**REQUIRED WORK**
Transcribe the items from the line containing "The width and height of the screenshot is (2576, 1449)." through the line containing "(x=91, y=103)", including both of those lines, and nothing else.

[Begin EXTRACTED RECORDS]

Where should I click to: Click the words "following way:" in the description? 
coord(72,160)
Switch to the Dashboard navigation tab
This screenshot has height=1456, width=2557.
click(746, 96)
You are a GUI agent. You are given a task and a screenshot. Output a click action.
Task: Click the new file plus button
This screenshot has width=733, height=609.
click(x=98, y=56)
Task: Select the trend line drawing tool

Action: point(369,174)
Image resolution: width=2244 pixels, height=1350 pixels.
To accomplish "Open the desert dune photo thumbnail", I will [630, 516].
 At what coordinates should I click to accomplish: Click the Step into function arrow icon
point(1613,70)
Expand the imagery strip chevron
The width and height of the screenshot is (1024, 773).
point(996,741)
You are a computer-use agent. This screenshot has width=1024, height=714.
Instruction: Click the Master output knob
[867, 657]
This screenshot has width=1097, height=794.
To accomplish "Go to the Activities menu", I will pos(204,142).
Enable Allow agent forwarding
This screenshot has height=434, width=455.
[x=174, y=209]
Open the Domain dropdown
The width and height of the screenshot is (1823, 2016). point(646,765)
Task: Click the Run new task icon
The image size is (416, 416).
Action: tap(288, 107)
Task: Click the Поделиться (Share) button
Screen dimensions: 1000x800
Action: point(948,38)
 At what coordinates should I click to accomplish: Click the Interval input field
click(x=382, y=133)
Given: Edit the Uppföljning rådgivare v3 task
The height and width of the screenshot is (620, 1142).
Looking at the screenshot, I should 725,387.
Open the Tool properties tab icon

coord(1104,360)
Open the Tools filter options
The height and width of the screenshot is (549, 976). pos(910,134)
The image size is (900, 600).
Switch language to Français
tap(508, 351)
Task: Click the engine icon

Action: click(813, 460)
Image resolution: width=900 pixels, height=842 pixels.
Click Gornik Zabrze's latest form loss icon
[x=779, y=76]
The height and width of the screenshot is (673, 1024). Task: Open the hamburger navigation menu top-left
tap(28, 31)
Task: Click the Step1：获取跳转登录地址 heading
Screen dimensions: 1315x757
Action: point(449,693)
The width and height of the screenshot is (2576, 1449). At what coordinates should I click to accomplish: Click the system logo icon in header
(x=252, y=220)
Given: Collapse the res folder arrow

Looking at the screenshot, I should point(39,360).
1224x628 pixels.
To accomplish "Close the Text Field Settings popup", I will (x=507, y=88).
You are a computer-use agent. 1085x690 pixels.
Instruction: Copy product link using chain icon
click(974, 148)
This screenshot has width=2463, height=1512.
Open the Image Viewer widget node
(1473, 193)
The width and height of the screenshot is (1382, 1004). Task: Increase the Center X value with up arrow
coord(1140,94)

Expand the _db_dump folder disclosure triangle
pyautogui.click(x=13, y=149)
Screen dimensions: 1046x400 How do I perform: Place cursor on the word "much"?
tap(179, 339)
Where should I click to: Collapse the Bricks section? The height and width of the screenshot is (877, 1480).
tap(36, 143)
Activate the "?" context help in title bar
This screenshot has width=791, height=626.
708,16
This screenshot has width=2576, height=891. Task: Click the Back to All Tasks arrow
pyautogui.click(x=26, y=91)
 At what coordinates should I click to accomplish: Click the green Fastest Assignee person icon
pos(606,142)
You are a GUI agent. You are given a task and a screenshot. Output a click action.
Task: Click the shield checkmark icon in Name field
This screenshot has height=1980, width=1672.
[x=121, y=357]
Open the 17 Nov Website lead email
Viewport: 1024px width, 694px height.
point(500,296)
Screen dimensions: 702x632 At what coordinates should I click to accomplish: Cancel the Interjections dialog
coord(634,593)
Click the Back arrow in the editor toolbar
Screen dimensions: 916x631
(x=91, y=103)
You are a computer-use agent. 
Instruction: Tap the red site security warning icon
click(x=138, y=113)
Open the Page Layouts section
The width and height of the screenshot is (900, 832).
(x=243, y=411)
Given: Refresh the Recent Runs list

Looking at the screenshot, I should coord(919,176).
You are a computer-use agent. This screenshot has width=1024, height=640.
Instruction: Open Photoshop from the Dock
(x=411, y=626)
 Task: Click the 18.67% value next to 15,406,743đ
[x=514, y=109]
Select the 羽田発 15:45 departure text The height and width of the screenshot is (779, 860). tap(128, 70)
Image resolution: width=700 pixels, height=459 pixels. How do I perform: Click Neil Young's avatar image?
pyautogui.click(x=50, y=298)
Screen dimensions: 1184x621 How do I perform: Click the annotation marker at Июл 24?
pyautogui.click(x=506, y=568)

[End EXTRACTED RECORDS]

**RESULT FOR THIS EXERCISE**
The width and height of the screenshot is (2576, 1449). At what coordinates should I click to accomplish: Click the system logo icon in header
(x=252, y=220)
Given: Collapse the res folder arrow

Looking at the screenshot, I should point(39,360).
1224x628 pixels.
To accomplish "Close the Text Field Settings popup", I will (x=507, y=88).
You are a computer-use agent. 1085x690 pixels.
Instruction: Copy product link using chain icon
click(974, 148)
This screenshot has width=2463, height=1512.
Open the Image Viewer widget node
(1473, 193)
The width and height of the screenshot is (1382, 1004). Task: Increase the Center X value with up arrow
coord(1140,94)

Expand the _db_dump folder disclosure triangle
pyautogui.click(x=13, y=149)
Screen dimensions: 1046x400 How do I perform: Place cursor on the word "much"?
tap(179, 339)
Where should I click to: Collapse the Bricks section? The height and width of the screenshot is (877, 1480).
tap(36, 143)
Activate the "?" context help in title bar
This screenshot has width=791, height=626.
708,16
This screenshot has width=2576, height=891. Task: Click the Back to All Tasks arrow
pyautogui.click(x=26, y=91)
 At what coordinates should I click to accomplish: Click the green Fastest Assignee person icon
pos(606,142)
You are a GUI agent. You are given a task and a screenshot. Output a click action.
Task: Click the shield checkmark icon in Name field
This screenshot has height=1980, width=1672.
[x=121, y=357]
Open the 17 Nov Website lead email
Viewport: 1024px width, 694px height.
point(500,296)
Screen dimensions: 702x632 At what coordinates should I click to accomplish: Cancel the Interjections dialog
coord(634,593)
Click the Back arrow in the editor toolbar
Screen dimensions: 916x631
(x=91, y=103)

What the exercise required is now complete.